_TEXTO MOSTRADO_

==============================

Un libro que muestra el drama político de la primavera egipcia. Pero también cómo son los ciudadanos de a pie, cómo es la vida de un gay en El Cairo, los problemas de aprender árabe o en qué se diferencia un chino de un egipcio.

The Buried

Peter Hessler

Penguin Press, 2019

¿Qué harías si te dieran medio millón de dólares? Peter Hessler decidió irse a estudiar árabe a Egipto. Después de una reputada carrera en China como corresponsal del New Yorker, donde relató las transformaciones económicas y sociales de los chinos de a pie, la fundación MacArthur le seleccionó para su “beca para genios”, con un premio asociado de 500.000 dólares. Se lo anunciaron cuando vivía en Colorado junto a su mujer, otra importante corresponsal. Ambos se habían marchado de China en 2007 para buscar nuevos retos. Querían aprender un nuevo idioma. Eligieron el árabe. Tenían dos opciones de destino: Damasco y El Cairo. Escogieron la segunda. Varios conocidos les dijeron que Egipto no valía demasiado la pena: “Allí nunca sucede nada”.

Pocos meses antes de la fecha que habían elegido para marcharse, estallaron las revoluciones árabes de 2011. En Egipto los manifestantes derrocaban al autócrata Hosni Mubarak. Siria empezaba a ser invivible. Hessler, su mujer y sus dos hijas recién nacidas cogieron las maletas y se marcharon hacia El Cairo en plena revuelta. De los cinco años que allí pasarían saldría The Buried, el último y excelente libro de Hessler.

Al contrario que en su trilogía de no ficción sobre China, donde Hessler destacó por relatar la larga transformación de la China desarrollista —sin entrar demasiado en la vertiente política—, el autor de The Buried se encuentra en este caso en medio de un Egipto donde se suceden revueltas y elecciones que captan las portadas internacionales. Eso hace que buena parte de la obra se concentre en su cobertura de los —en principio— grandes cambios políticos que estaban dándose en el país.

==============================

_DATOS EXTRAÍDOS_
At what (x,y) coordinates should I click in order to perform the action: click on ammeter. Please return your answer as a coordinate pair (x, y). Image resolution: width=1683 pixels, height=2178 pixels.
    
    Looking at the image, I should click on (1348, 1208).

==============================

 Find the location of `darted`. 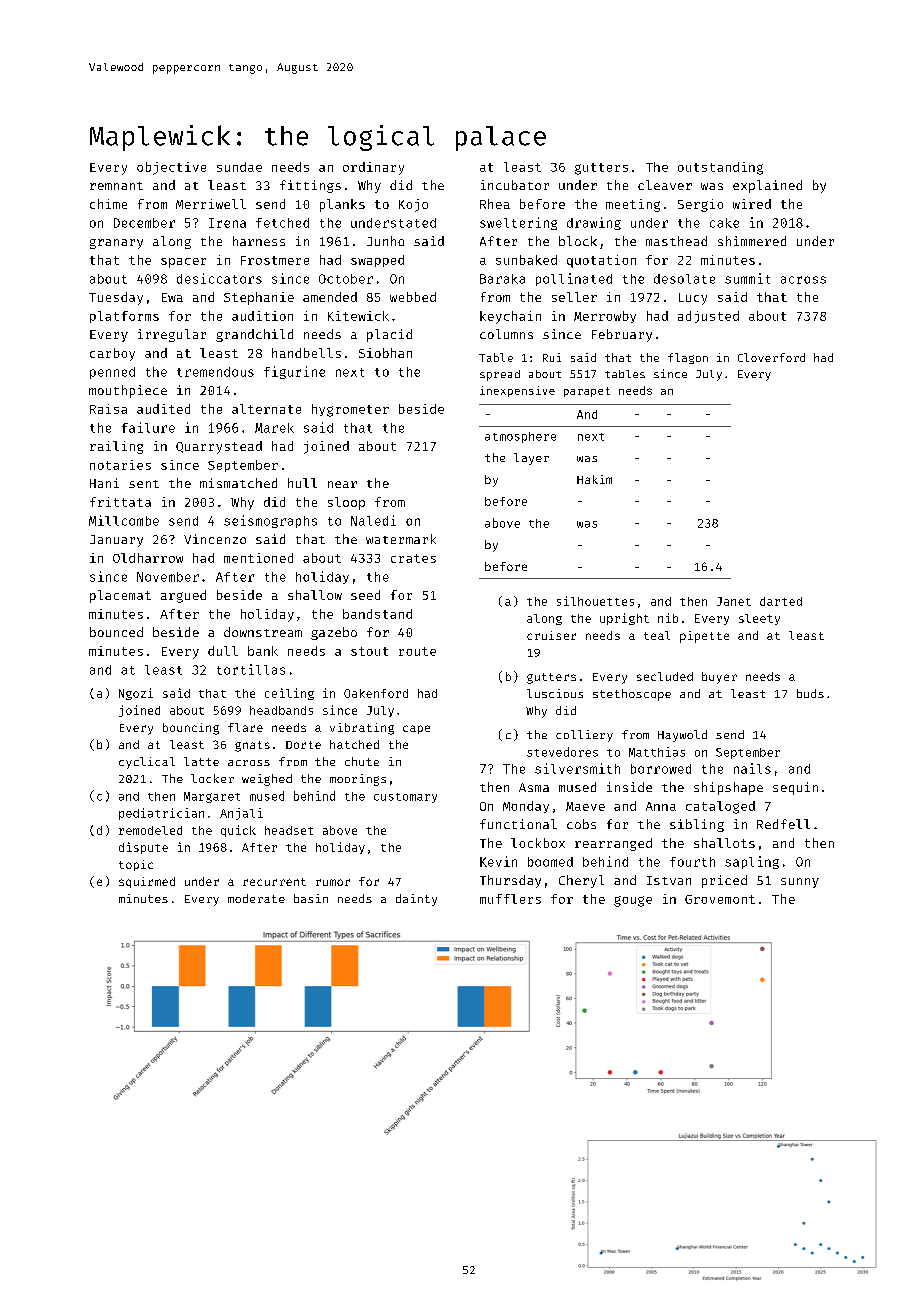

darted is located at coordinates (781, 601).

==============================

_QUÉ SE PIDE_
Traduce al inglés esta oración de la reseña de The Buried: «Pocos meses antes de la fecha que habían elegido para marcharse, estallaron las revoluciones árabes de 2011».

_RESPUESTA ESCRITA_
A few months before the date they had chosen to leave, the Arab revolutions of 2011 broke out.